::: Document excerpt :::

Some people use them for the fruity flavors, others as a treatment for nicotine addiction and others as just another mindless habit. It may seem like the reasoning for smoking an e-cigarette doesn’t matter, but the U.S. Food and Drug Administration regulation on the devices varies based on your intended use of the product.
Items like electronic pens and vapes, called electronic nicotine delivery systems (ENDS), are considered tobacco products by the FDA for regulatory reasons. However, they don’t contain any tobacco – instead the e-juices are made with vegetable glycerin, propylene glycol and flavoring. Nicotine, which is derived from tobacco, is added to many flavor mixes. The use of nicotine in the product turns it into a tobacco product, according to the FDA.
As long as ENDS are considered tobacco products, the FDA has the authority to regulate them. However, little research has been done on their effects and therapeutic ability to prevent or reduce smoking.
Imposing regulation on a product with no information besides reported adverse event is excessive and prohibitive to progress.
The Center for Tobacco Products (CTP) works with the FDA to monitor adverse events, or side effects, of using ENDS. The CTP gathers voluntary communications from consumers, healthcare professionals and other members of the public to identify concerns with the products. Reported adverse events include child mortality from choking on small pieces of an e-cigarette pen, burns to the face from a product exploding, congestive heart failure and pneumonia among others.

::: The data :::

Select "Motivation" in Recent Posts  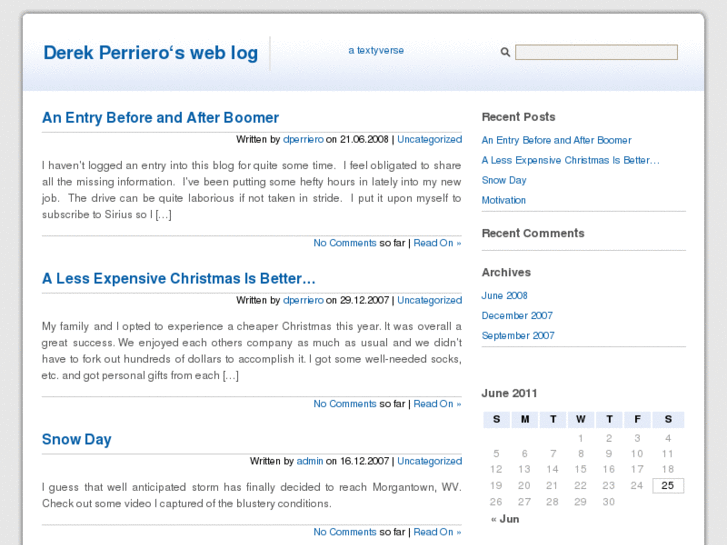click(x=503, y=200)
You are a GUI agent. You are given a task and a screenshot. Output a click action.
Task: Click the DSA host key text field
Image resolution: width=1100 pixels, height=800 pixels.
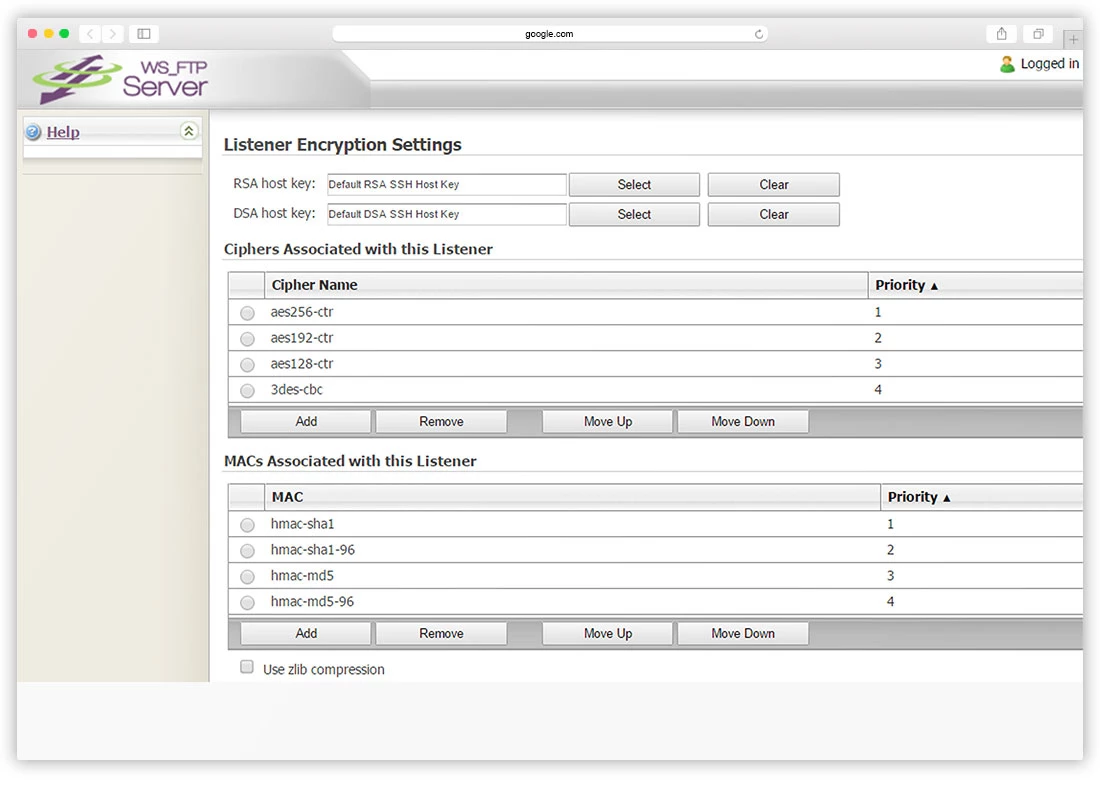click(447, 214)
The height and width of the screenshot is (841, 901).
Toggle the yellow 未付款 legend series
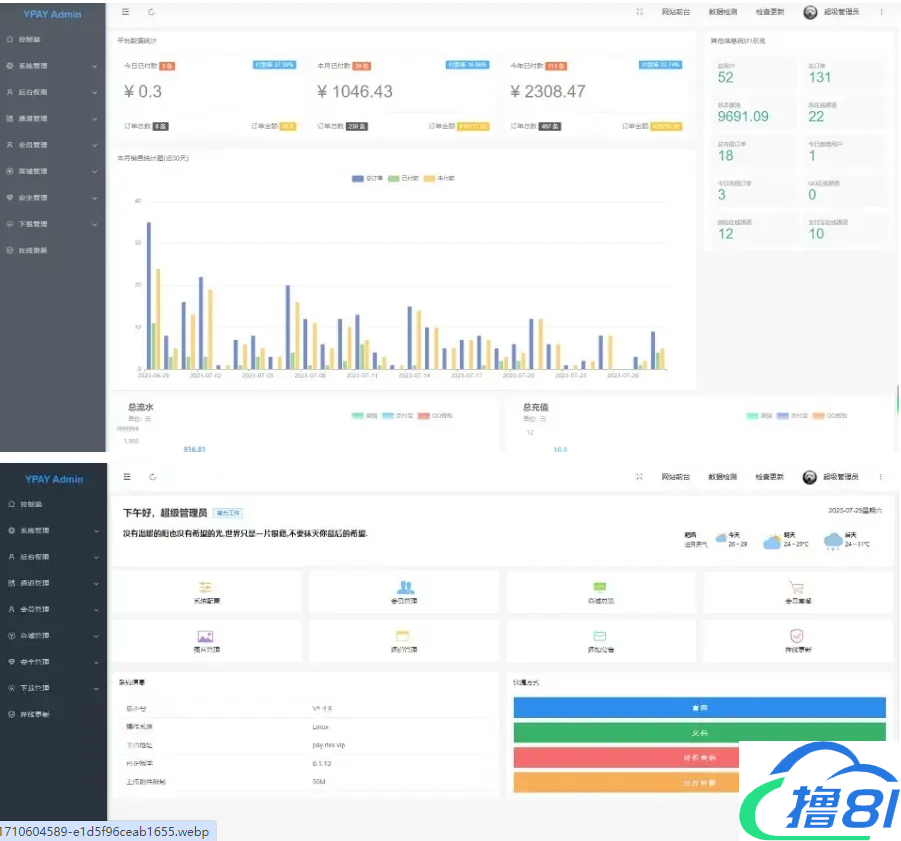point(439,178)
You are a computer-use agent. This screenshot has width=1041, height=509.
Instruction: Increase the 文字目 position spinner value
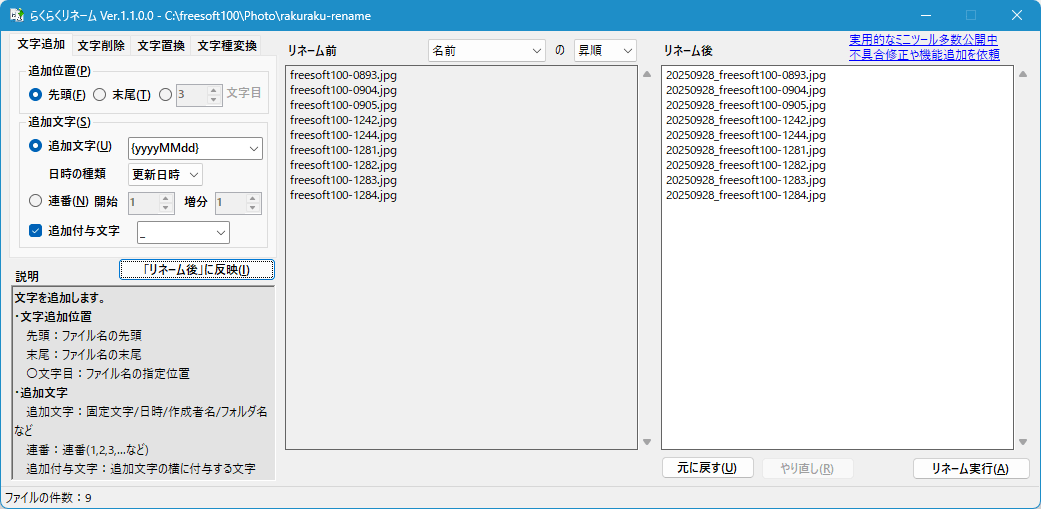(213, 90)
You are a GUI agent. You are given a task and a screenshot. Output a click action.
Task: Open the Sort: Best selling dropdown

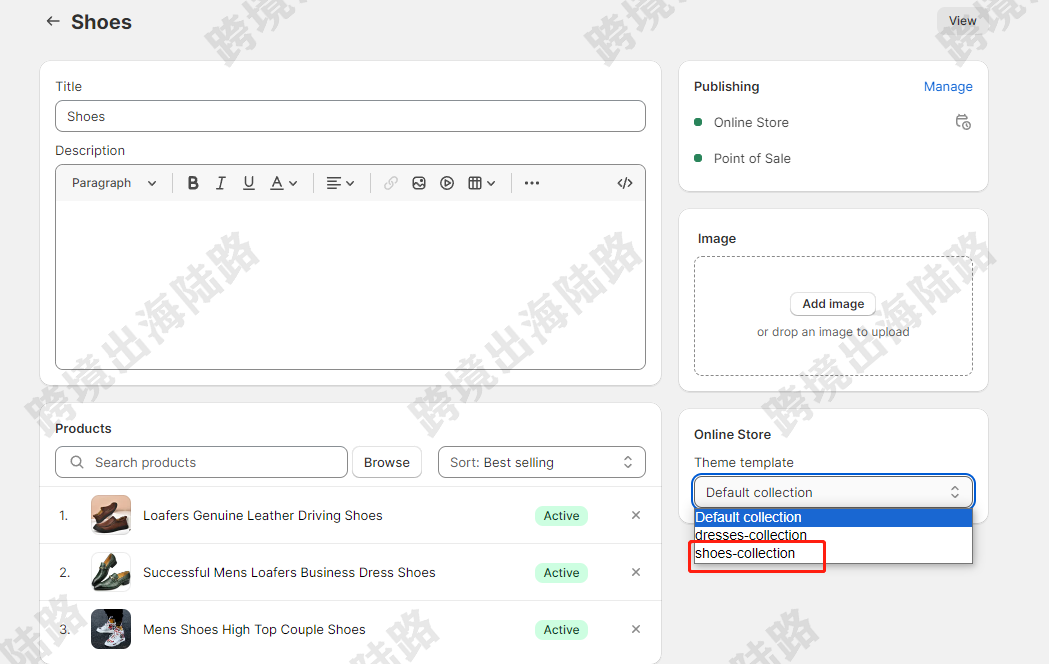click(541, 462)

:::

#### Task:
Please revise the passage of the e-cigarette regulation text that opens with "Items like electronic" and closes with "to the FDA.", putting "glycerol" in place of "vegetable glycerin".

#### Task solution:
Items like electronic pens and vapes, called electronic nicotine delivery systems (ENDS), are considered tobacco products by the FDA for regulatory reasons. However, they don’t contain any tobacco – instead the e-juices are made with glycerol, propylene glycol and flavoring. Nicotine, which is derived from tobacco, is added to many flavor mixes. The use of nicotine in the product turns it into a tobacco product, according to the FDA.